SELECTED EXTRACT —
▬▬▬▬▬▬▬▬▬▬

Guggenmos v. Guggenmos

Annotate this Case

359 N.W.2d 87 (1984)

218 Neb. 746

Alice Constance GUGGENMOS, Appellee, v. Donald Lee GUGGENMOS, Appellant.

No. 83-713.

Supreme Court of Nebraska.

December 7, 1984.

*89 McQuillan & Spady, P.C., Ogallala, for appellant.

Paul D. Merritt, Jr. of McGinley, Lane, Mueller, O'Donnell & Merritt, P.C., Ogallala, for appellee.

BOSLAUGH, HASTINGS, CAPORALE, and GRANT, JJ., and COLWELL, District Judge, Retired.


This case began with the filing of a petition by Alice Constance Guggenmos, appellee, for dissolution of her marriage to appellant, Donald Lee Guggenmos, who cross-petitioned for an annulment. For ease in reading we shall hereafter refer to the parties by their respective forenames. The district court dismissed Donald's crosspetition, dissolved the marriage, awarded each party the property in her or his possession, and awarded Alice an attorney fee of $1,000. This appeal from those determinations presents three issues: (1) Whether Alice perpetrated a fraud sufficient to justify an annulment rather than a dissolution of the marriage; (2) Whether the trial court erred in its division of property; and (3) Whether the trial court erred in awarding *90 Alice an attorney fee. We answer each question negatively and, accordingly, affirm.

We begin by examining the rules of law which apply to the various scopes of review involved in this case. In our most recent marriage dissolution case dealing with the standard of review in the division of property, Gleason v. Gleason, 218 Neb. 629, 357 N.W.2d 465 (1984), we said we are required to try the case de novo on the record and reach independent conclusions on the issues without reference to the conclusions or judgment of the district court. However, in cases as recent as Haase v. Haase, 210 Neb. 371, 314 N.W.2d 270 (1982), and Liss v. Liss, 206 Neb. 587, 294 N.W.2d 341 (1980), we said that the distribution of property rests in the sound discretion of the trial court and would not be disturbed on appeal absent an abuse of discretion. See, also, Dobesh v. Dobesh, 216 Neb. 196, 342 N.W.2d 669 (1984), stating that in considering whether a property settlement agreement is unconscionable, the review is de novo but weight is given to the fact that the trial court observed the witnesses. In Steele v. Steele, 201 Neb. 549, 270 N.W.2d 903 (1978), also dealing with the division of property, we observed that where the evidence is in conflict, we give weight to the fact that the trial court had the opportunity to observe and hear the witnesses.

▬▬▬▬▬▬▬▬▬▬

DATA LISTING —
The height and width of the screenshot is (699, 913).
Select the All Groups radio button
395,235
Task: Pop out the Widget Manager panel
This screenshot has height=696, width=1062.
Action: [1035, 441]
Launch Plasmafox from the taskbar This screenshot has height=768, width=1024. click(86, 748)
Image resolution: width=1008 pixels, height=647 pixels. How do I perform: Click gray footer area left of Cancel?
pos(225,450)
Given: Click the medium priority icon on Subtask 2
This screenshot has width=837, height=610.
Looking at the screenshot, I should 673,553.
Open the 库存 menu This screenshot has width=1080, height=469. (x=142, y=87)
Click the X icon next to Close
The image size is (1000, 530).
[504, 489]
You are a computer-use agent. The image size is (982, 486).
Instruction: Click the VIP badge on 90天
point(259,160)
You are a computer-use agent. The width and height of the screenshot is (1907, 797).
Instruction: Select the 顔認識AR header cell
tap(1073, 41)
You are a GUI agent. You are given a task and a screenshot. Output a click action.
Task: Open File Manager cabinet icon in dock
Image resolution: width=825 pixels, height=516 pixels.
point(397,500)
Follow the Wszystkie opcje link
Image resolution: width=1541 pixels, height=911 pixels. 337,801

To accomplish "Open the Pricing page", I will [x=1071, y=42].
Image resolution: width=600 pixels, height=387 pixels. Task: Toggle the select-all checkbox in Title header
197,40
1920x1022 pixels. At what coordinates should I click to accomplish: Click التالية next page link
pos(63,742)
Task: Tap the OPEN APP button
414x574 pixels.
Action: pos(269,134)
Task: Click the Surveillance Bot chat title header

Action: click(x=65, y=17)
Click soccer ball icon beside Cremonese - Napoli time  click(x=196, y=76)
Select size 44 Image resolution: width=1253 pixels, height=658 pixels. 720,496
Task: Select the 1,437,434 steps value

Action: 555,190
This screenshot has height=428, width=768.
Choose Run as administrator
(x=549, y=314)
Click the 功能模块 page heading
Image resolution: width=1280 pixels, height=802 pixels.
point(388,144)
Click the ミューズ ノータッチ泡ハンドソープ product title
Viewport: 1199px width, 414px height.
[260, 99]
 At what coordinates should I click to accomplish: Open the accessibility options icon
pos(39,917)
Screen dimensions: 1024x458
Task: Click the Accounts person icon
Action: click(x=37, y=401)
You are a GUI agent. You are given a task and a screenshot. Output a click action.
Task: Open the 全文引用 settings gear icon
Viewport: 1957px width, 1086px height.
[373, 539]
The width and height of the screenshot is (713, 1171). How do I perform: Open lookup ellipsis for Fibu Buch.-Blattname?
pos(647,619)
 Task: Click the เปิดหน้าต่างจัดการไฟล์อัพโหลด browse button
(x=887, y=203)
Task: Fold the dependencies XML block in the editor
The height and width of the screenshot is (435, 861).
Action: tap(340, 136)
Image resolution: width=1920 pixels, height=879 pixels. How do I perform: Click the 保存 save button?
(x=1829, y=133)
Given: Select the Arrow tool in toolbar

▬▬▬▬▬▬▬▬▬▬

DIRECTIONS —
**A)** In the Guggenmos v. Guggenmos opinion, how much did the district court award Alice as an attorney fee?
**B)** Carry the Guggenmos v. Guggenmos opinion forward from its final sentence about Steele v. Steele.

THE REPLIES —
**A)** $1,000

**B)**
We have also made similar statements with respect to reviewing the award of attorney fees. For example, in Pittman v. Pittman, 216 Neb. 746, 345 N.W.2d 332 (1984), and Pfeiffer v. Pfeiffer, 203 Neb. 137, 277 N.W.2d 575 (1979), we indicated the matter was within the sound discretion of the trial judge, and his award would not be disturbed on appeal in the absence of an abuse of that discretion. Yet, in Buker v. Buker, 205 Neb. 571, 288 N.W.2d 732 (1980), we said the determination of attorney fees was to be reviewed de novo on the record.

A review de novo on the record is different than a review to determine whether an abuse of discretion has taken place. See Puetz v. Puetz, 211 Neb. 674, 319 N.W.2d 761 (1982). In a review de novo on the record, we reappraise the evidence as presented by the record and reach our own independent conclusions with respect to the matters at issue. A review to determine whether an abuse of discretion has taken place is much narrower. Although an abuse of discretion does not imply an improper motive, willful purpose, or intentional wrong, it does require the reasons or rulings of the trial judge to be clearly untenable and to deprive a party of a substantial right such as to amount to a denial of justice. Pettegrew v. Pettegrew, 128 Neb. 783, 260 N.W. 287 (1935).

Such confusion as may exist as to the appropriate standards of review arises not from the fact that the various statements we have made are inconsistent as might first appear, for they are not, but, rather, from the fact that we have apparently not stated the rule completely in any one case. There is no inconsistency in saying a matter is initially entrusted to the sound discretion of the trial judge and that on appeal we review the record de novo to determine whether that discretion has been abused. That is to say, we do not defer to the findings of the trial judge in determining whether there has been an abuse of discretion, but, rather, make our own appraisal of the record to determine whether the results obtained are untenable such as to have denied justice.

To remove any doubt as to the proper standard of review, we now state that the division of property and the awarding of attorney fees in marriage dissolution cases are matters initially entrusted to the sound discretion of the trial judge, which matters, on appeal, will be reviewed de novo on the record and affirmed in the absence of an abuse of the trial judge's discretion. In our de novo review, where the evidence is in conflict, we will give weight to the fact that the trial judge observed and heard the witnesses and accepted one version of the facts rather than another.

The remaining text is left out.